New-onset inflammatory arthritis was the most common Rh-irAE reported (n = 34), with the majority of patients presenting with polyarticular symptoms (n = 22; 65%).

Most of these patients were managed by a rheumatologist and were treated with systemic glucocorticoids (n = 26; 76%) for an average duration of 18 weeks. Five of the patients also required disease-modifying antirheumatic drugs and eight needed NSAIDS or intra-articular steroids.

The investigators noted that almost half of the patients (47%) experienced a complete resolution of symptoms during the study period, although few achieved this while they were still on the cancer treatment.

According to the investigators, the clinical characteristics of IA in their cohort support the existing literature: “Time of symptom onset is generally 4-8 weeks after starting ICI therapy. … The majority of patients require long courses of systemic glucocorticoids. And very few achieve complete symptom resolution while continuing ICI therapy,” they wrote.

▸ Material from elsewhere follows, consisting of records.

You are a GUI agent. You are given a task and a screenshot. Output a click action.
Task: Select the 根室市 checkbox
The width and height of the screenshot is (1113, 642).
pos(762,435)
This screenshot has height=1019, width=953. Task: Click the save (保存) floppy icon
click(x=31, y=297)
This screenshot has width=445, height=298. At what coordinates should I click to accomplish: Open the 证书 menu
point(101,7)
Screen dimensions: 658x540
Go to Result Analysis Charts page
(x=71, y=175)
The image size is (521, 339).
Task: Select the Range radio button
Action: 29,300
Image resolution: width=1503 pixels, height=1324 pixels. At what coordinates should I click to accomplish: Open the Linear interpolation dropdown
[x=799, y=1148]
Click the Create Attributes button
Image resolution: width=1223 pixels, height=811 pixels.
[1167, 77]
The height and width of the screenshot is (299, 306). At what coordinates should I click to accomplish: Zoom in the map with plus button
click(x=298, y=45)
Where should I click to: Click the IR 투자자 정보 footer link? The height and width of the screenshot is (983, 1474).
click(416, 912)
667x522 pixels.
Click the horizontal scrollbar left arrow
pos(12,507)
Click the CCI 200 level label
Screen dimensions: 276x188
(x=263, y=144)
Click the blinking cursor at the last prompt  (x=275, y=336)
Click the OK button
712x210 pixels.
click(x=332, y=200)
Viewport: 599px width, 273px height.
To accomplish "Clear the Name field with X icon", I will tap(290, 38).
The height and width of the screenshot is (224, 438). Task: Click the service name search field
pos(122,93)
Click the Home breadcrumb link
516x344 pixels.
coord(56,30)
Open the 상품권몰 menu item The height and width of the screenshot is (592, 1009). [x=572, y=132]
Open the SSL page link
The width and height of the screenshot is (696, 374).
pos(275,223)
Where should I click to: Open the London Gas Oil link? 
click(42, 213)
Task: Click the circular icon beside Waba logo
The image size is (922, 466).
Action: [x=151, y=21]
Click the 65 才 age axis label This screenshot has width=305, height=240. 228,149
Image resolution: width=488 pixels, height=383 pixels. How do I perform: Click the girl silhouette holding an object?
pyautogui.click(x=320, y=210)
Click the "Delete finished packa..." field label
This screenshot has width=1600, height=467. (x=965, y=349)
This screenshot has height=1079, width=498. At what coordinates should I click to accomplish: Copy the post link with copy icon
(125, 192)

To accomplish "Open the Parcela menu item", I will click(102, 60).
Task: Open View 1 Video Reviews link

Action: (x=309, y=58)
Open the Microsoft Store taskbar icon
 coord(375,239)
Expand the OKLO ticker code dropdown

The database analysis also revealed that a further 10 patients developed myopathy, with all patients presenting with myalgias and weaknesses. Five had bulbar myopathy, and four patients were diagnosed with concomitant myocarditis. All of these patients were treated with glucocorticoids for an average treatment duration of 15 weeks.

Complete resolution of the myopathy was observed in 70%, but two patients died from complications related to myocarditis and bulbar myopathy.

Other rheumatic events included four cases of vasculitis and four cases of polymyalgia rheumatica and six cases of diffuse systemic sclerosis or sicca syndromes.

“In lieu of controlled prospective studies, this cohort may serve as a guide for rheumatologists managing and counseling patients with Rh-IrAEs,” the investigators concluded.

“It remains unclear why some patients develop Rh-irAEs, and so far no genomic risk factors have been identified, though the varied clinical phenotypes of Rh-irAEs certainly suggest multiple underlying immunopathogenic mechanisms. Further prospective studies that distinguish between subsets of Rh-irAEs are necessary to better understand their pathophysiology and improve clinical care,” they added.

They noted that a limitation of the study was its reliance on retrospective data and clinician diagnoses.

None of the authors declared any financial or other conflicts of interest.